Reste qu’en coulisses, les organisateurs imaginait peut-être pouvoir recréer le féérique marathon olympique de 1960 à Rome, avec ses silhouettes glissant à travers la nuit le long de la Via Appia. Un arrière-plan qui s’estompe pour mieux mettre en lumière les athlètes. Des corps en démonstration dans un vide rempli d’histoire, de l’action surgissant du calme plat ! Avec des coureurs sortant de nulle part, comme cet extraordinaire éthiopien Abebe Bikila, qui n’avait jamais posé ses pieds nus sur le vieux Continent, et qui éblouissait tout le monde de sa foulée feutrée…

Du rêve à la réalité
A Doha, devant le marathon féminin, on a vite été sortis de ce rêve de « dramaturgie » que promettait Viktor Röthlin à la télévision suisse alémanique. D’abord réveillés par le coup de pistolet de cet émir milliardaire aux yeux ébahis de hibou, placé sous le feu des projecteurs et entouré de sa clique de conseillers en robes blanches et autres fameux fonctionnaires de la grande famille du sport mondial. Ensuite excités par des allers-retours agaçants sur la demi-lune de cette Corniche transformée en autoroute par des travailleurs de l’ombre pour faire la part belle aux gratte-ciels. Définitivement arrachés du sommeil par les puissants lampadaires plantés tous les 50 mètres pour placer le spectacle dans une lumière éblouissante. Alors qu’on se réjouissait que sortent furtivement de la nuit ces chats souvent gris tant ils se ressemblent, qu’ils exhibent peu à peu leurs maillots nationaux et puissent enfin s’exposer aux aléas d’une course sans lièvre, on nous a… aveuglés.

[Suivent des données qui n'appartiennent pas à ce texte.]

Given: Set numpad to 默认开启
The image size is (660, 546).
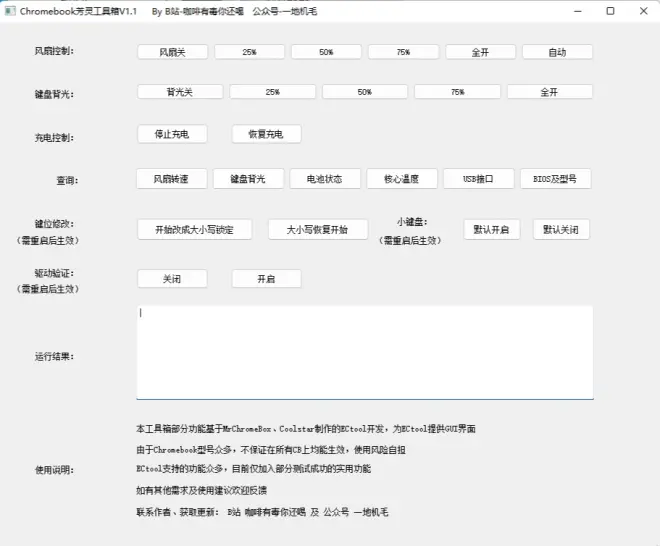Looking at the screenshot, I should pyautogui.click(x=492, y=230).
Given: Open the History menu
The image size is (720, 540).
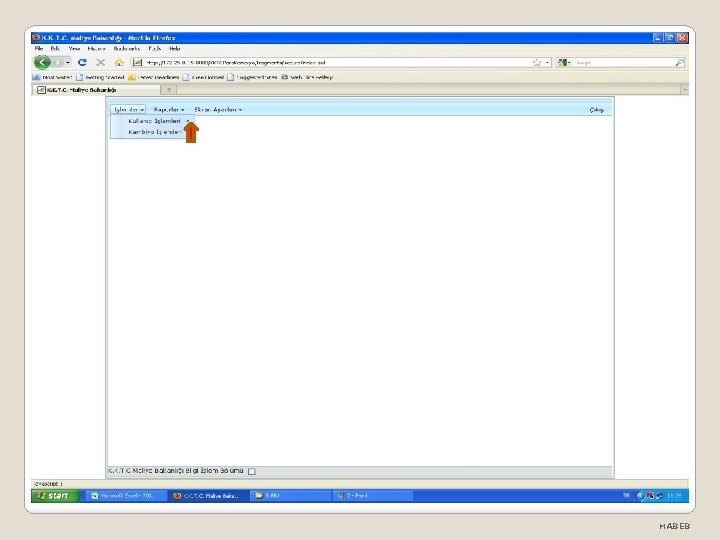Looking at the screenshot, I should pos(96,48).
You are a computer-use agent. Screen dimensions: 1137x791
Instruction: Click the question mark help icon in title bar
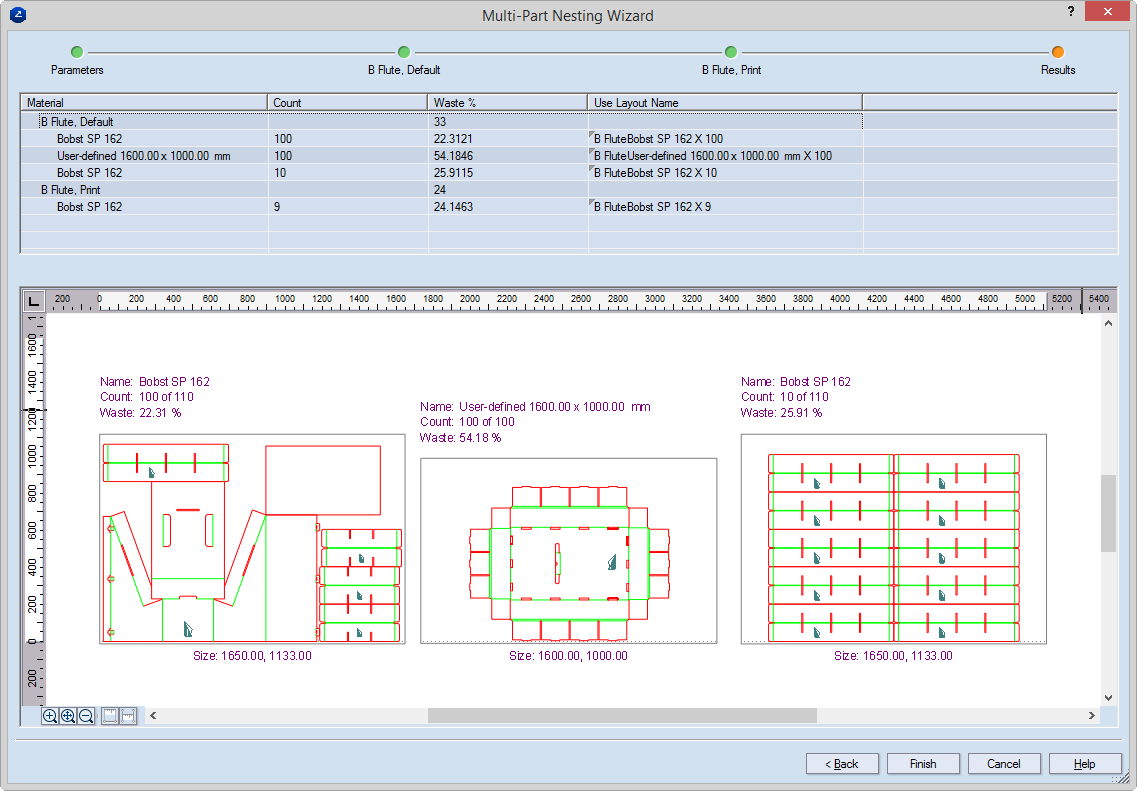coord(1071,12)
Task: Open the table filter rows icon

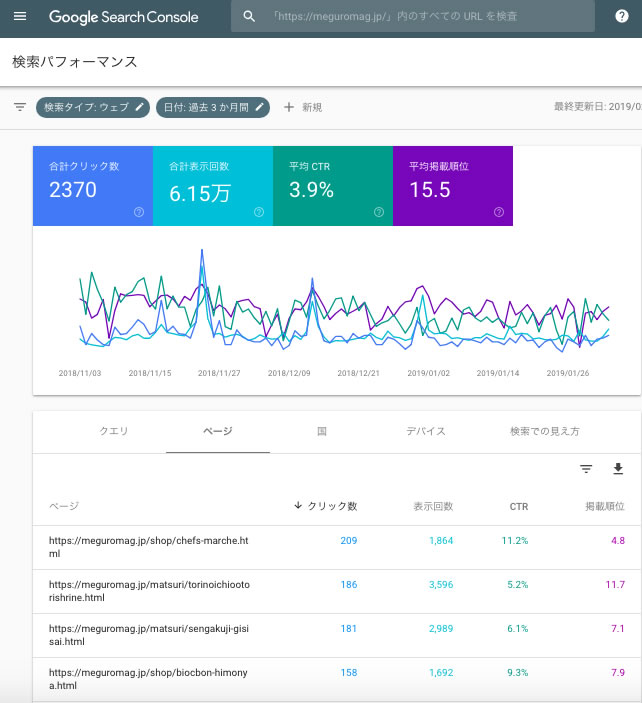Action: (x=586, y=469)
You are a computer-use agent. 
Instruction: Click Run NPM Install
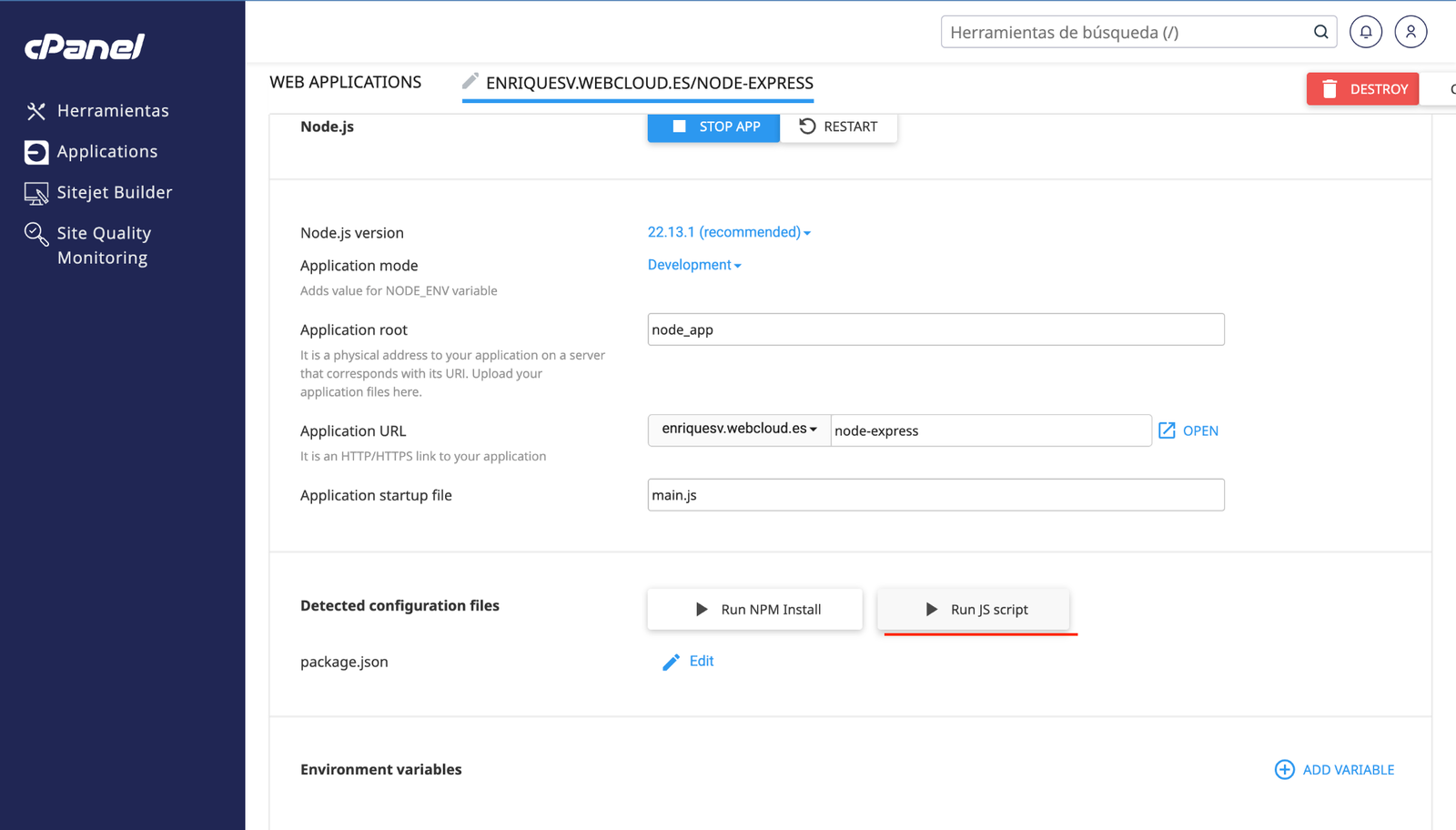[754, 610]
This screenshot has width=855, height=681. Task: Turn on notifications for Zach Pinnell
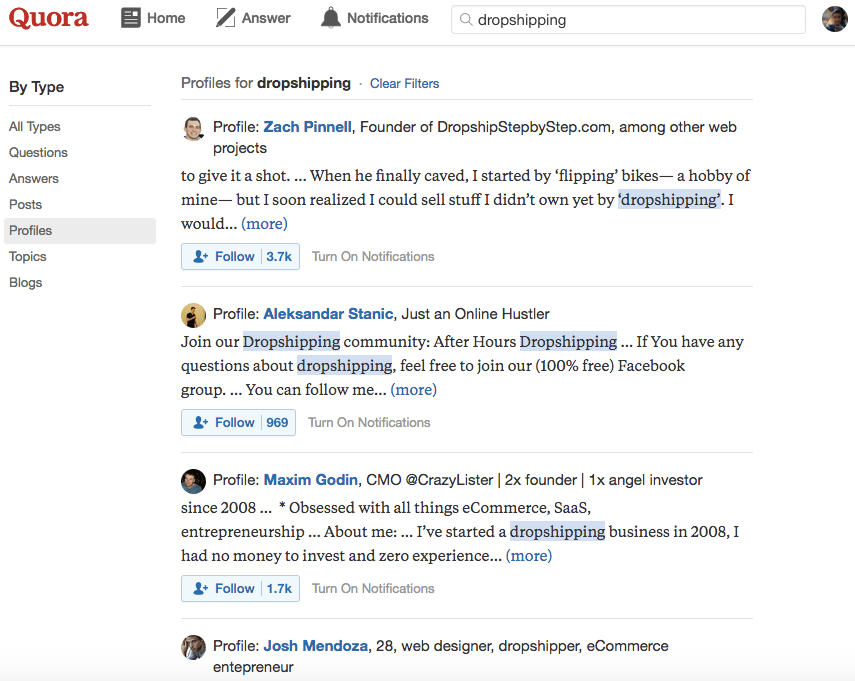pos(372,256)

De quoi faire avant samedi prochain
D’ici la course masculine, avec notre Tade Abraham (inter)national, il faudra qu’on aiguise notre regard, qu’on le rende plus attentif aux ombres que dessinent encore les corps dans le sillage des grosses jeep blanches et autres d’ambulances ouvrant et fermant la route. Qu’on le fasse nous et notre illustre ami consultant, qui après deux heures de course avoue tout à coup non seulement se sentir presque coupable de cautionner par son commentaire un tel simulacre de marathon, mais surtout ne pas y voir grand-chose à travers ces images pour le moins inintelligibles. Et justement, à ce moment, les lucioles soudain se réveillent : l’Israélienne Lonah Chemtai Salpeter – que Röthlin voyait dès le début plus maline que les autres – disparaît dans la nuit ; la Kenyane Ruth Chepngetich fait exploser la course et s’envole vers la victoire ; les 40 survivantes (sur 70) ramènent leur carcasse trempée de sueurs vers la ligne d’arrivée avant de reprendre, gentiment, quelques couleurs.